How would you decorate without modifying an inherited method?

Question:

I’ve seen and tried the answer given at How would one decorate an inherited method in the child class? to no avail.

Sample data:

import pandas as pd

df = pd.DataFrame([('Tom', 'M'), ('Sarah', 'X')], columns=['PersonName', 'PersonSex'])

I am using the pandera library for DataFrame data quality and validation. I have a class BaseClass which defines some functions I’ll be using in many of my schemas, e.g.:

class BaseClass:
    def check_valid_sex(col):
        return col.isin(['M', 'F'])

I’m inheriting this class in my schema classes where I will be applying the checks. Here, first, is an example of not using this class and writing the checks explicitly in the SchemaModel.

import pandera as pa
from pandera.typing import Series

class PersonClass(pa.SchemaModel):
    PersonName: Series[str]
    PersonSex: Series[str]

    @pa.check('PersonSex')
    def check_valid_sex(cls, col):
        return col.isin(['M', 'F'])

PersonClass.validate(df)

What I would like to do is re-use the check_valid_sex function in other SchemaModel classes where there is a PersonSex column, something like this:

import pandera as pa
from pandera.typing import Series

class PersonClass(pa.SchemaModel, BaseClass):
    PersonName: Series[str]
    PersonSex: Series[str]

    # apply the pa.check function to the BaseClass function to inherit the logic
    validate_sex = classmethod(pa.check(BaseClass.check_valid_sex, 'PersonSex'))

PersonClass.validate(df)

This should return a valid validation and is not working as I don’t believe the function is being registered correctly. How can I decorate the parent class without overwriting it? Simply decorate with the decorator args.

Asked By: TomNash

||

Answers:

The decorator here is actually a decorator constructor that then decorates what it’s called on. So you need to follow the same pattern, construct the check with the field name, then use it to manually wrap the base class function:

validate_sex = pa.check('PersonSex')(BaseClass.check_valid_sex)
             # ^^^^^^^^^^^^^^^^^^^^^ constructs decorator
             #                      ^^^^^^^^^^^^^^^^^^^^^^^^^^^ calls on function 

It’s a little unclear why the base class (which is not a classmethod) accepts cls, while the child class attempted to wrap in classmethod. If only the child is supposed to be a classmethod, you could just do:

validate_sex = classmethod(pa.check('PersonSex')(BaseClass.check_valid_sex))
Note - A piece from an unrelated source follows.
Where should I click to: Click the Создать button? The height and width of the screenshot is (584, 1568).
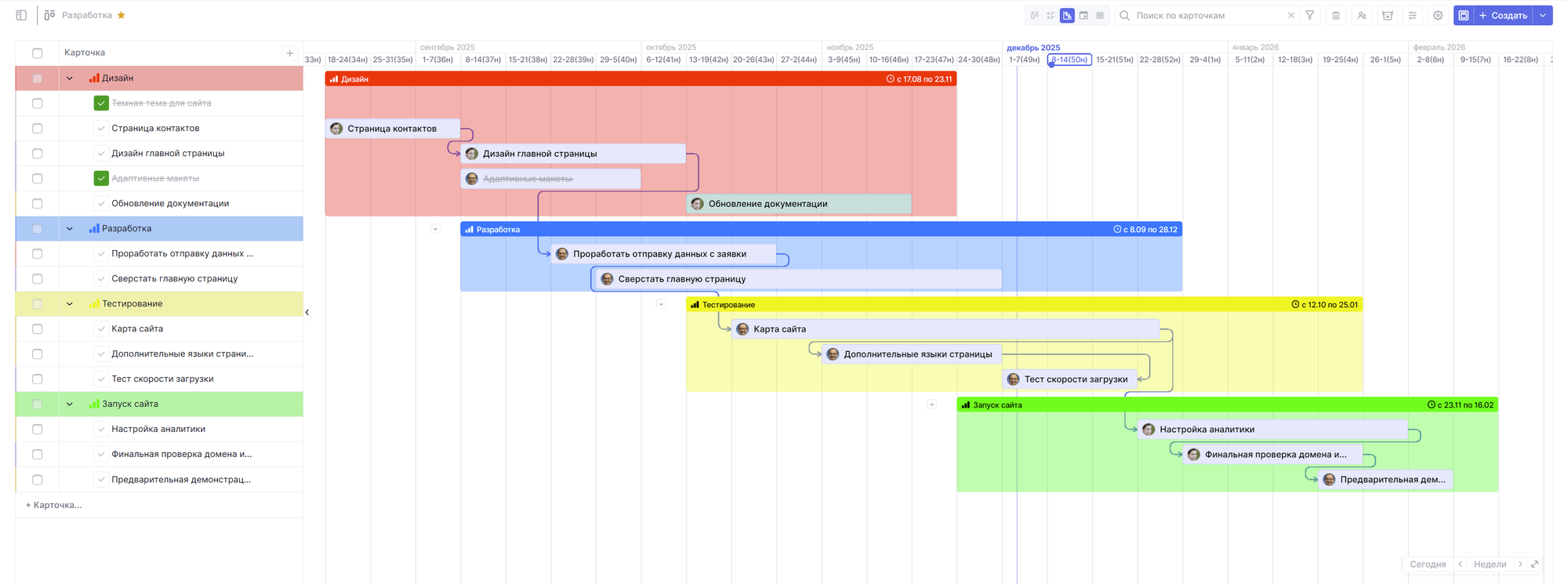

to wrap it, but if the base class method is actually a classmethod it gets uglier; you’ll have to unwrap it, e.g. you’d replace BaseClass.check_valid_sex with BaseClass.check_valid_sex.__func__ (binding the function to the class, then extracting just the unbound function), or in 3.10+, you could avoid the creation of the bound class method by doing BaseClass.__dict__['check_valid_sex'].__wrapped__ (which looks up the raw classmethod, bypassing the descriptor protocol, and extracts the function it wraps directly). You need to do this so you get the clean original function, not one indelibly bound to the parent class (where even when called on the child class, cls would still be BaseClass).

Answered By: ShadowRanger

There exists an interface to register custom check-functions with pandera’s check-engine, which among other things enables re-use:

import pandera as pa
from pandera.typing import Series
from pandera import extensions
import pandas as pd


@extensions.register_check_method()
def valid_sex(pandas_obj):
    return pandas_obj.isin(['M', 'F'])


class PersonClass(pa.SchemaModel):
    PersonName: Series[str]
    PersonSex: Series[str] = pa.Field(valid_sex=())


df = pd.DataFrame(
    [('Tom', 'M'), ('Sarah', 'X')],
    columns=['PersonName', 'PersonSex']
)

PersonClass.validate(df)

Prints

Traceback (most recent call last):
...
pandera.errors.SchemaError: <Schema Column(name=PersonSex, type=DataType(str))> failed element-wise validator 0:
<Check valid_sex>
failure cases:
   index failure_case
0      1            X
Answered By: Arne